↓

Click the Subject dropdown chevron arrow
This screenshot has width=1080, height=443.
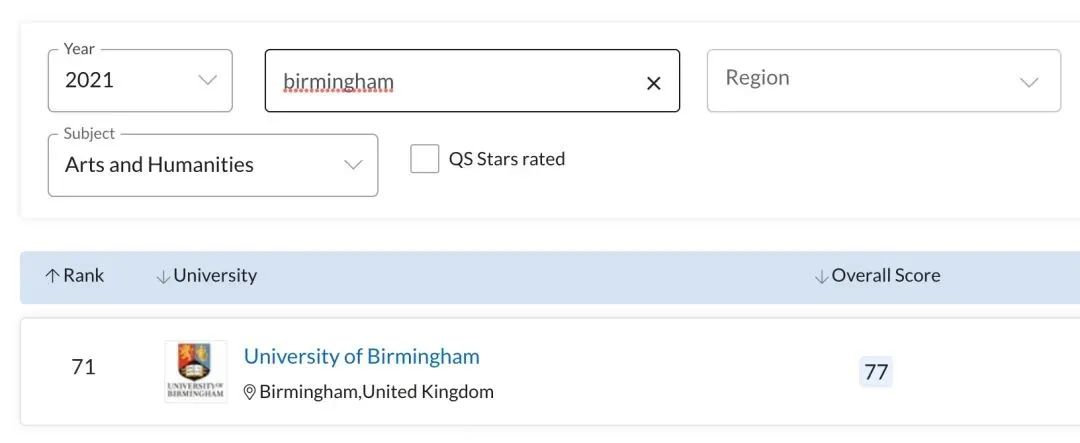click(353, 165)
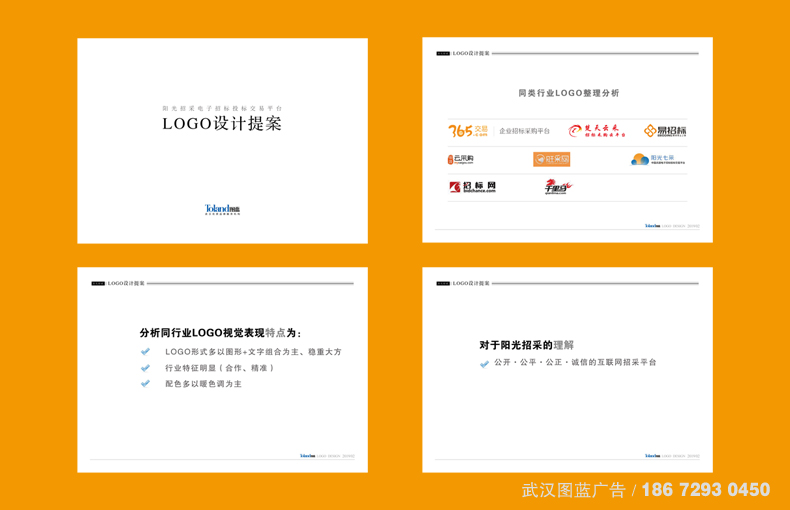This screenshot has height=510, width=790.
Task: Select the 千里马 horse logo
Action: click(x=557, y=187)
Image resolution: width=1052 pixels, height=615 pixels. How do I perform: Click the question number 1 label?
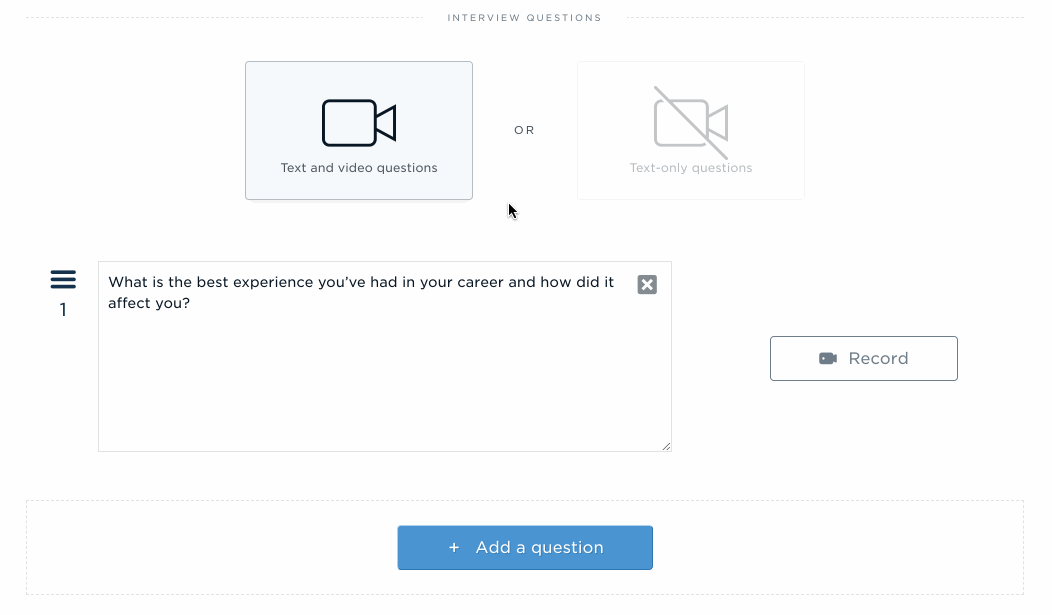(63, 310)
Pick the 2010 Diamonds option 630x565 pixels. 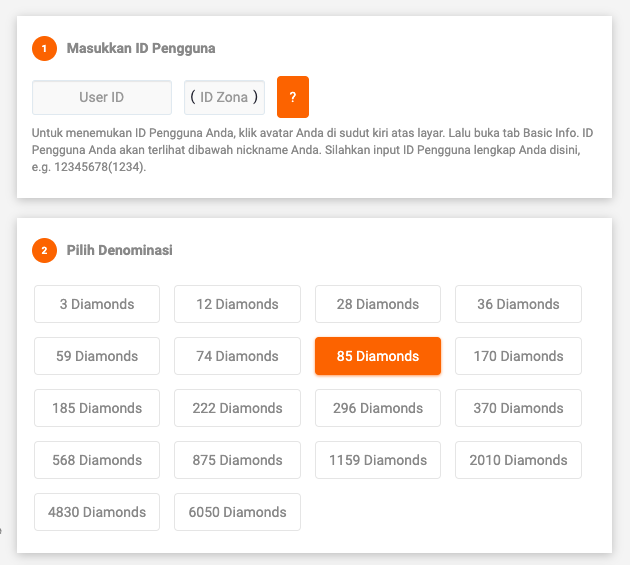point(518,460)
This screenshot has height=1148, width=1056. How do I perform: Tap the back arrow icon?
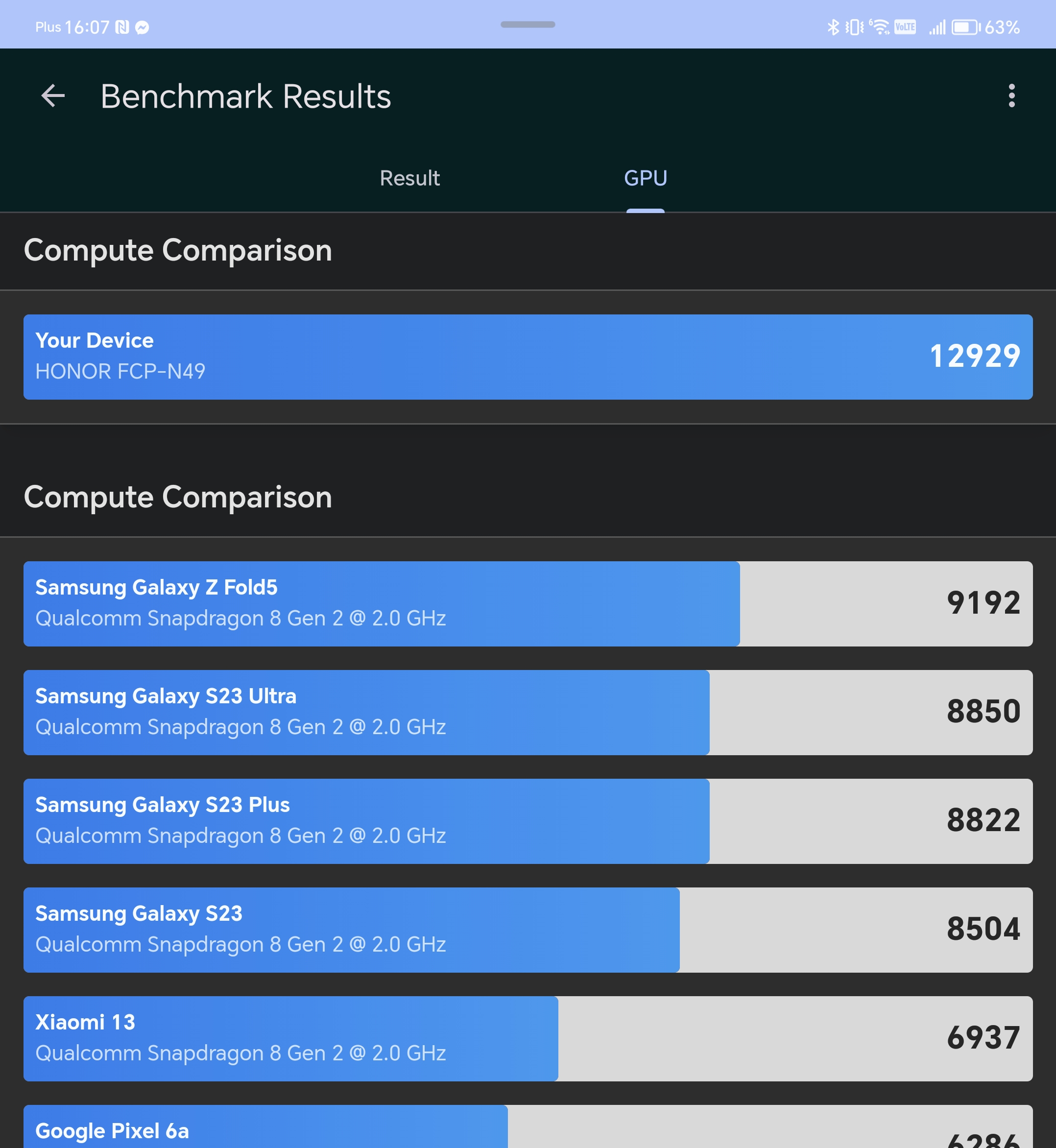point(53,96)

↑

PROBLEM DETAILS
Everything from the line containing "This screenshot has height=1148, width=1056." to the final line of the listing above, both ends included, should be transcribed word for word, except for the pictures.

YOUR SOLUTION
This screenshot has height=1148, width=1056. How do I perform: Tap the back arrow icon?
point(53,96)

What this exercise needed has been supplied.